Visitor To Downing Street Brings A Disturbing Tale

Tuesday 4th February 1936

A former Lord Mayor of London, Sir Maurice Jenks, came to J. C. C. Davidson, one of the Prime Minister's most intimate cronies with a disturbing tale concerning Wallis Simpson, the woman widely believed to be the King's mistress, and her husband. Jenks had already tangled with Simpson the previous year in his capacity as president of a prestigious Masonic Lodge in the City of London of which the then Prince of Wales was a member. The Prince had tried to obtain membership of the Lodge for Simpson, which Jenks had resisted on the double grounds that it would appear as a favour to a complaisant husband, whose interests were purely commercial. Only by giving a Masonic oath that his relationship with Mrs. Simpson was innocent did the Prince achieve his goal.
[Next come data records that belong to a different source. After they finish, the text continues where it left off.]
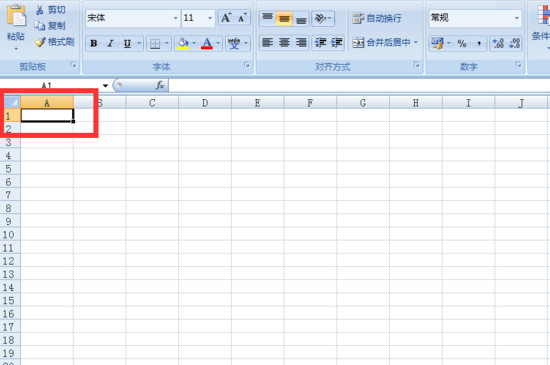
Task: Click the increase decimal icon
Action: click(x=498, y=43)
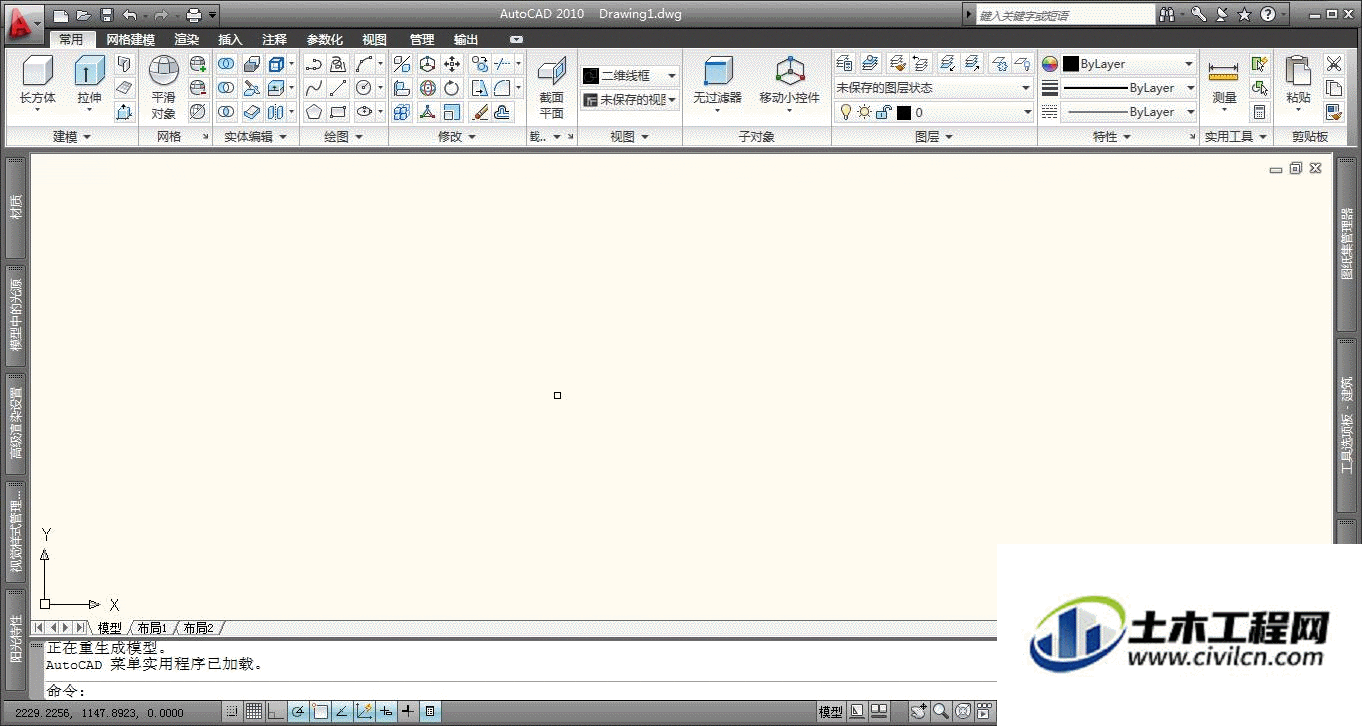The image size is (1362, 726).
Task: Expand the 未保存的图层状态 layer state dropdown
Action: point(933,88)
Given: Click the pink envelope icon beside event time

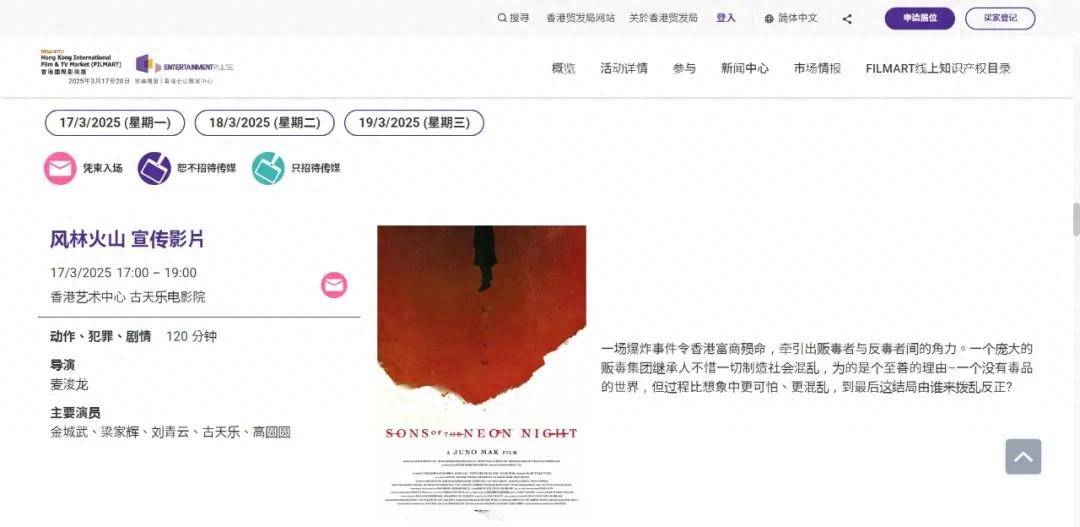Looking at the screenshot, I should 334,285.
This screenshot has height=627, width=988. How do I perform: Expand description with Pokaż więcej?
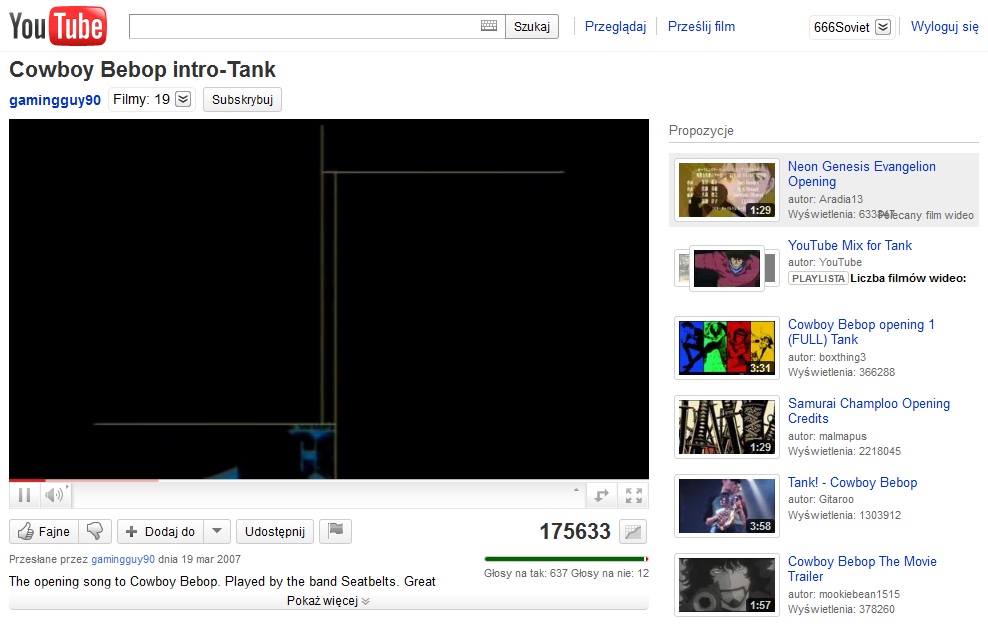[328, 601]
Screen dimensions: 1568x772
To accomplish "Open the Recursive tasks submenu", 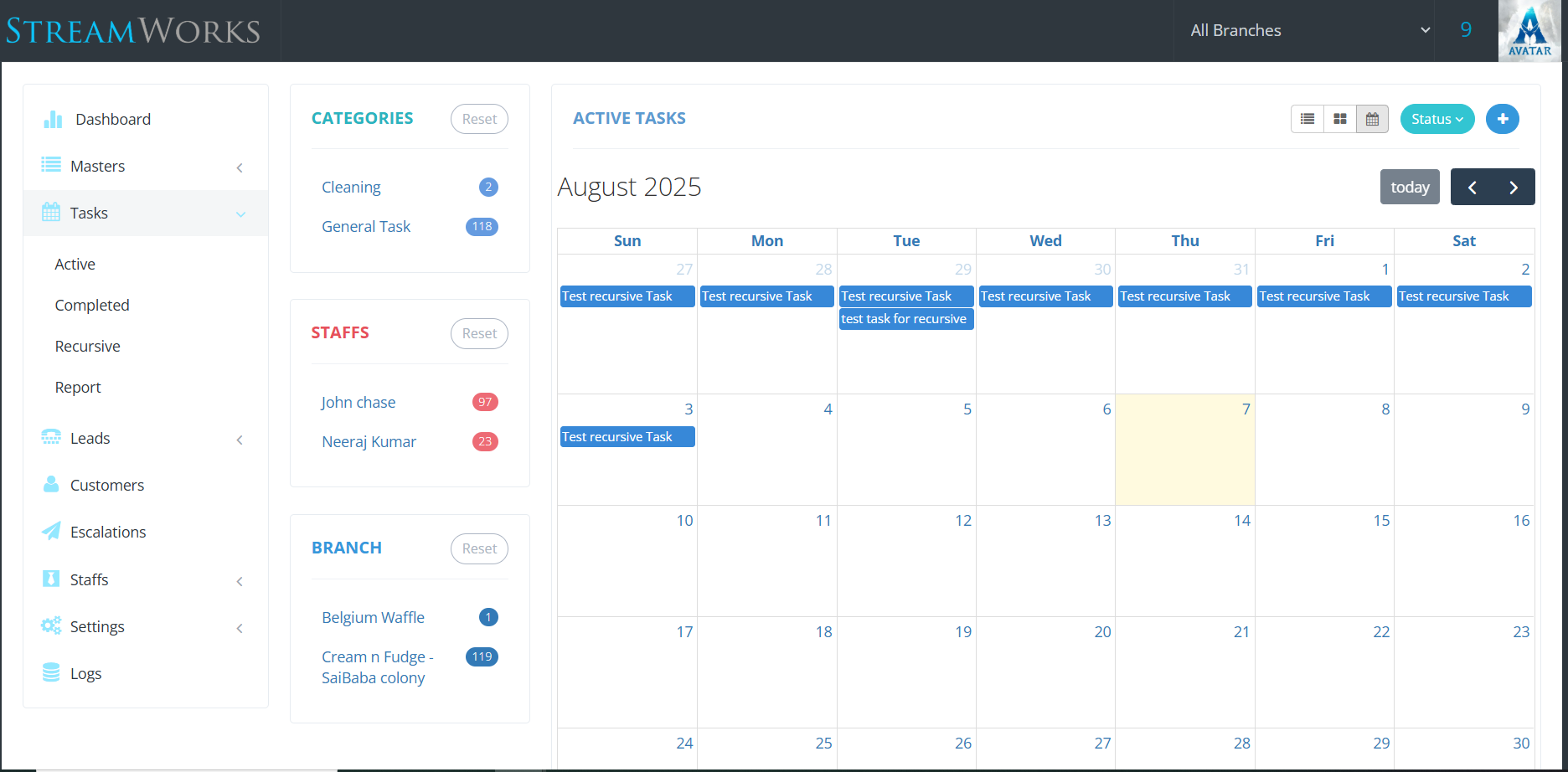I will (87, 347).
Jenks told Davidson that Simpson had claimed to him that the new King wanted to marry his wife and that he was prepared to step aside to facilitate this. He would also like to discuss this directly with the Prime Minister. It was most sordid and Davidson felt that, "Blackmail sticks out at every stage." Unsurprisingly Baldwin declined emphatically to speak to Simpson and the idea of the King wishing to marry Mrs. Simpson was dismissed.